Pick out every line in the records that contains the string "dropdown", and copy each one.

>> START GIVEN RECORDS

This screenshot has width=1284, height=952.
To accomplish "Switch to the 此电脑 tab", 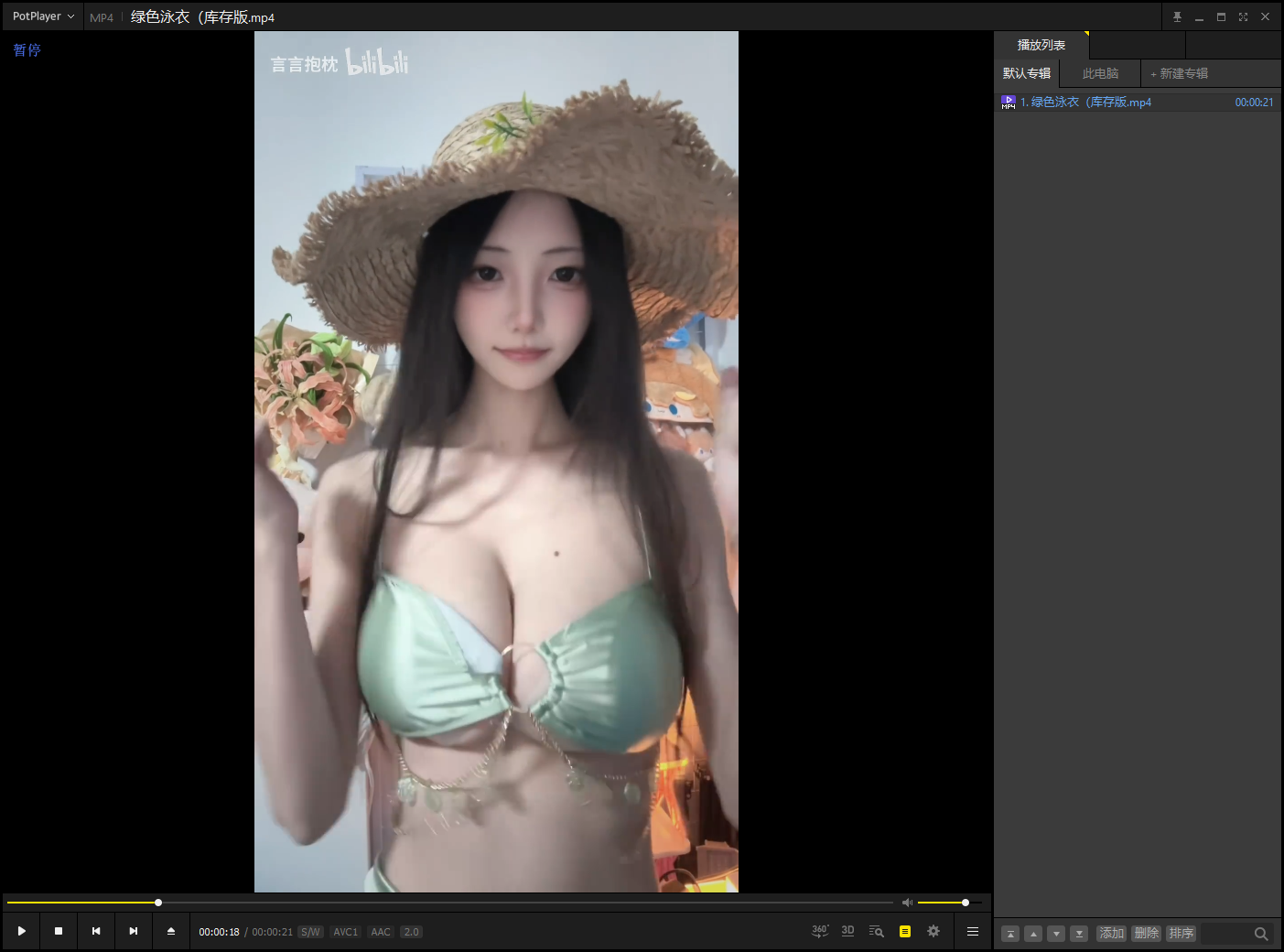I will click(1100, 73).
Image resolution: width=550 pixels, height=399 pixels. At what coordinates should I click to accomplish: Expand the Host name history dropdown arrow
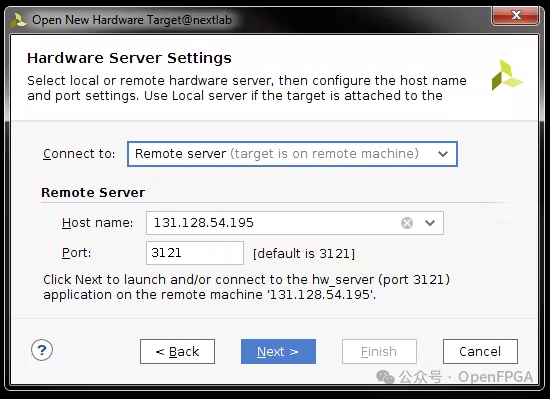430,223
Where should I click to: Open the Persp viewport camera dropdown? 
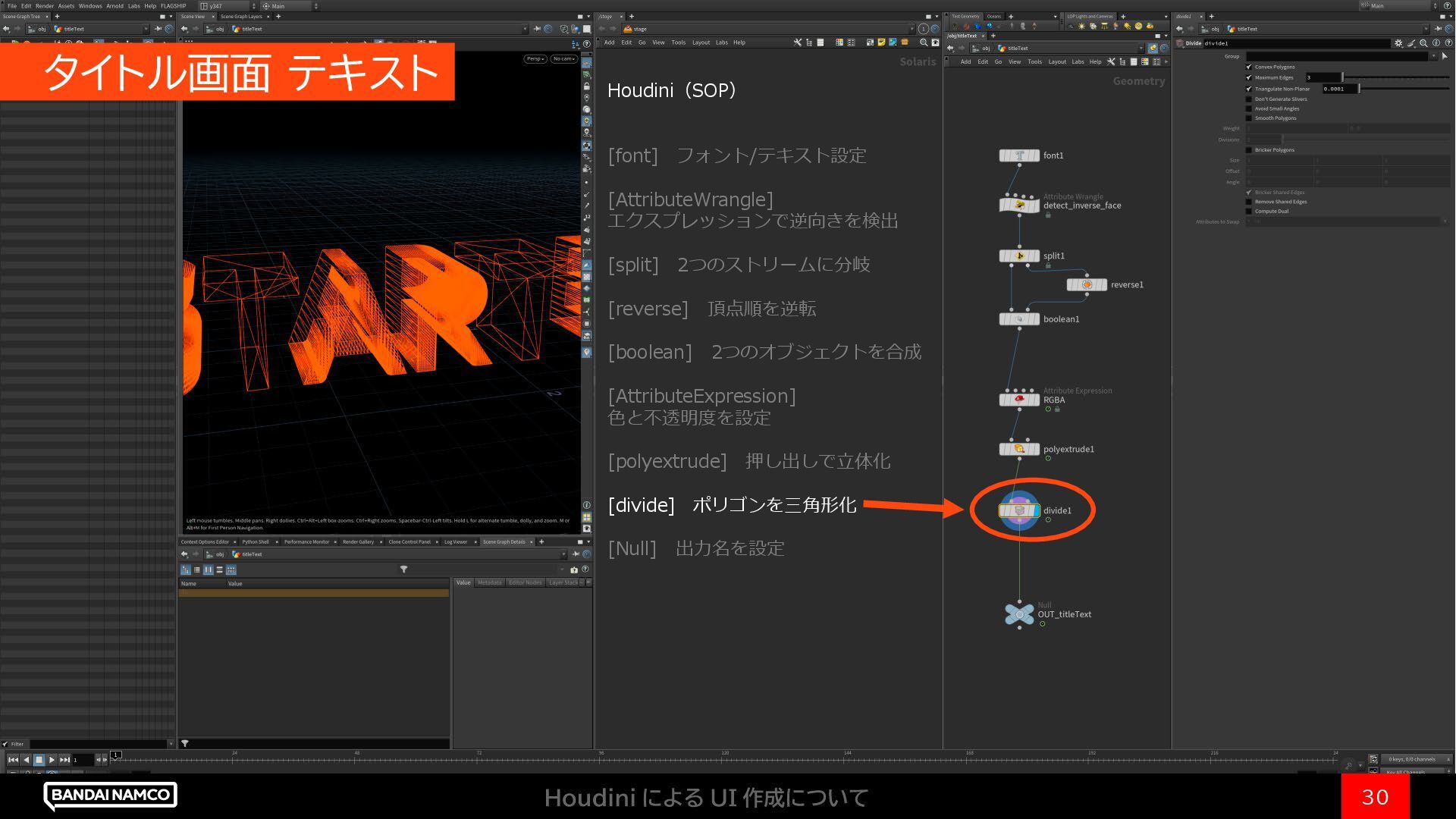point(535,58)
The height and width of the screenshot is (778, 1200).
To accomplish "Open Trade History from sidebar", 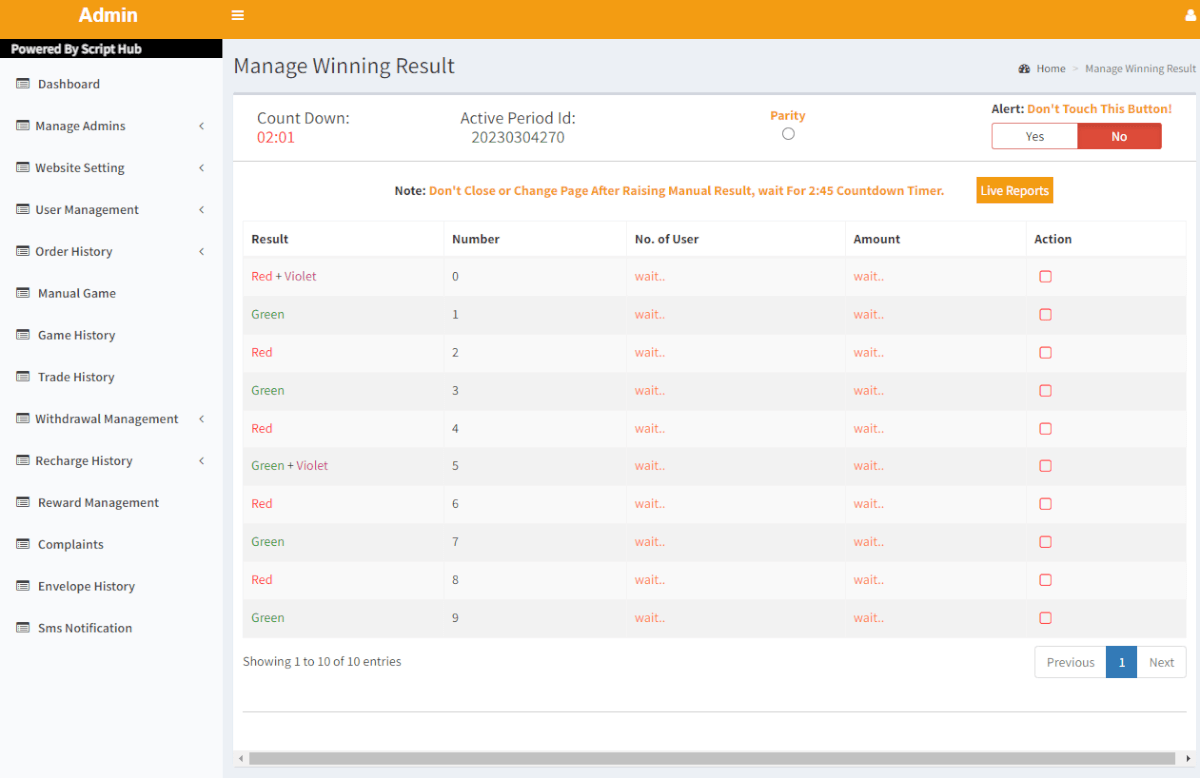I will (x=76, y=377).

>> END GIVEN RECORDS
>> START GIVEN RECORDS

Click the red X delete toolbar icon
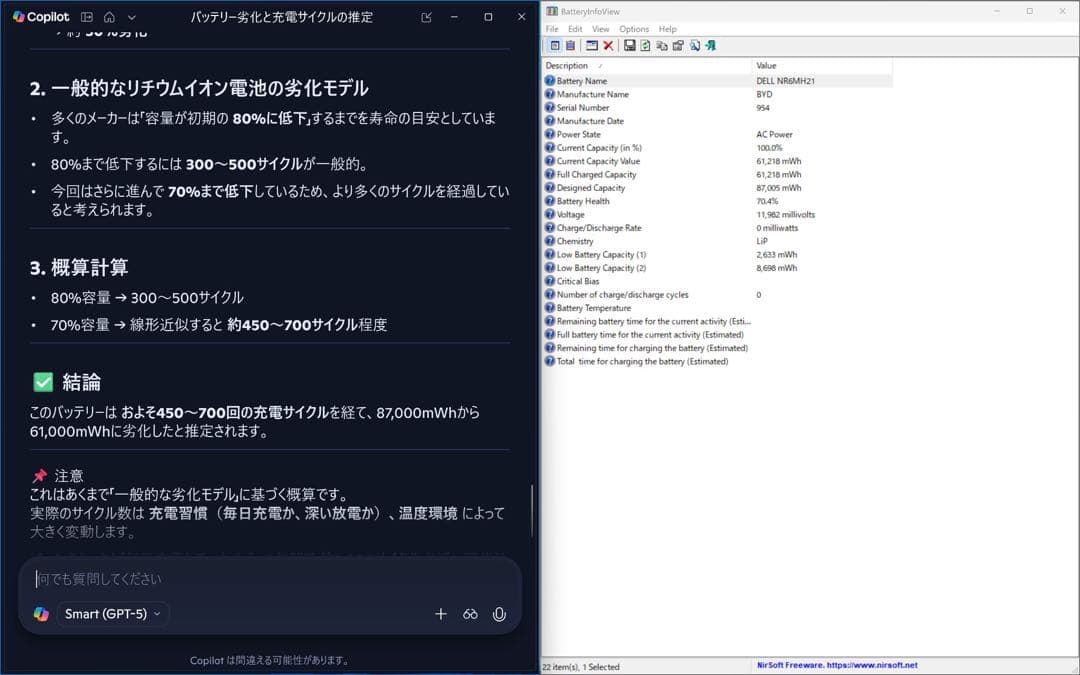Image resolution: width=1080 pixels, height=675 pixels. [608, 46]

>> END GIVEN RECORDS
>> START GIVEN RECORDS

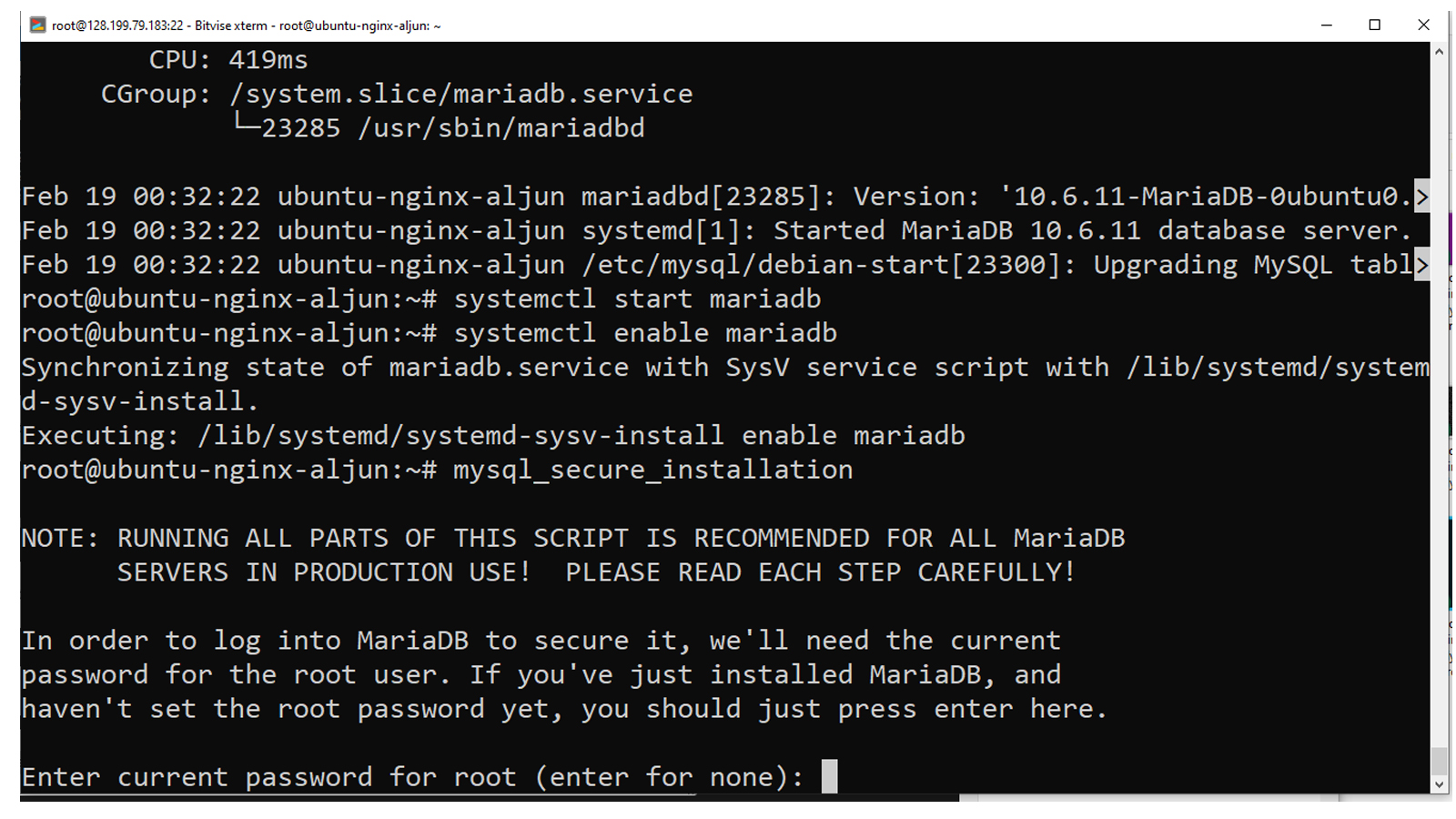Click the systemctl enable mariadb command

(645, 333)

>> END GIVEN RECORDS

■ SOLUTION FOR THIS PROBLEM:
Image resolution: width=550 pixels, height=399 pixels. At what coordinates should I click to accomplish: Expand the Host name history dropdown arrow
Where should I click to: Open the Persp viewport camera dropdown? 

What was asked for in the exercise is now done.